Implementing an ART strategy is challenging in large numbers outside of a trial protocol, due to the significant resources required. Larger scale prospective investigations would be useful to identify reliable surrogate measures that would suggest a need to adapt an IMRT plan; hence directing the resources where they would be most beneficial. Cone Beam CT, deformable registration and autosegmentation tools were not in clinical use in the centre when this study was developed. Whilst this study required significant staffing resources, we have shown that it is feasible to implement an ART strategy on a small scale, even in the absence of these potentially time-saving tools. Streamlining the ART process, with the use of autosegmentation and planning and Cone Beam CT Imaging may also result in a more practical ART strategy, and should be investigated further. However, there are limitations of using these tools. Compared the planning CT images, Cone Beam CT images have reduced soft tissue contrast, greater image noise and the longer acquisition time may result in blurring due to internal structure motion [38, 39]. The image quality is inferior to diagnostic quality CT images, which may result in difficulty with the accurate delineation of the GTV and at- risk nodal regions [39, 40]. Whilst there is good concordance between oncologist defined contours and autosegmented contours for OARs, the GTV is also less well replicated by autosegmentation [41].We consider oncologist defined contours to still be the gold-standard.
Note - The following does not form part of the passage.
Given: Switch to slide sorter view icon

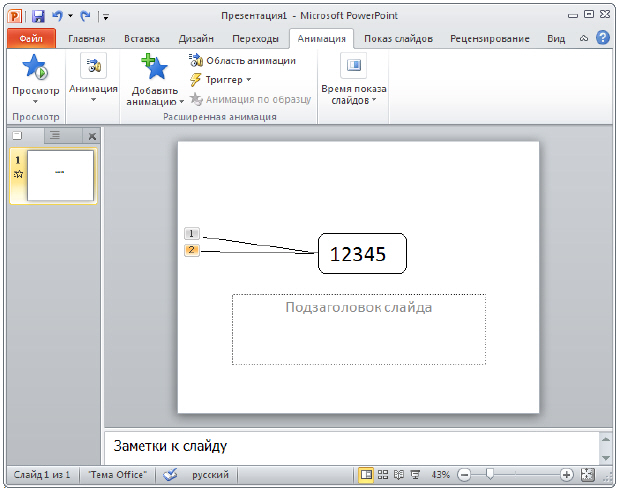Looking at the screenshot, I should click(383, 474).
Additionally, the maximum field length of Cone Beam CT images is limited to 26–27 cm [38], therefore the full head and neck field cannot be imaged in a single acquisition; thus preventing complete assessment of patient anatomy and dose delivery.

Ultimately, an ART strategy which improves plan dosimetry would only be worthwhile if it results in an improvement in patient clinical outcomes. Good tumour control was reported in one prospective ART study; with 100% local and 95% regional disease control at 2 years reported (19). Castelli et al. [32] demonstrated a reduction in xerostomia risk with weekly replanning using radiobiological modelling. Radiobiological analysis of clinical outcome measures should be incorporated into future prospective investigations, in addition to the consideration of dosimetric outcome measures.

Conclusion

80% of the patient cohort benefitted from ART during the course of IMRT in our investigation. Our results suggest that inadequate target volume coverage can occur early, as all first plan adaptations and half of the second plan adaptations had occurred by fraction 15. A weekly ART protocol resulted in significant improvement of tumour coverage. During the implementation of a clinical ART protocol, imaging and dose calculation within the first ten fractions could be considered. Patients with large initial volume of nodal disease may benefit from more frequent imaging and plan assessment.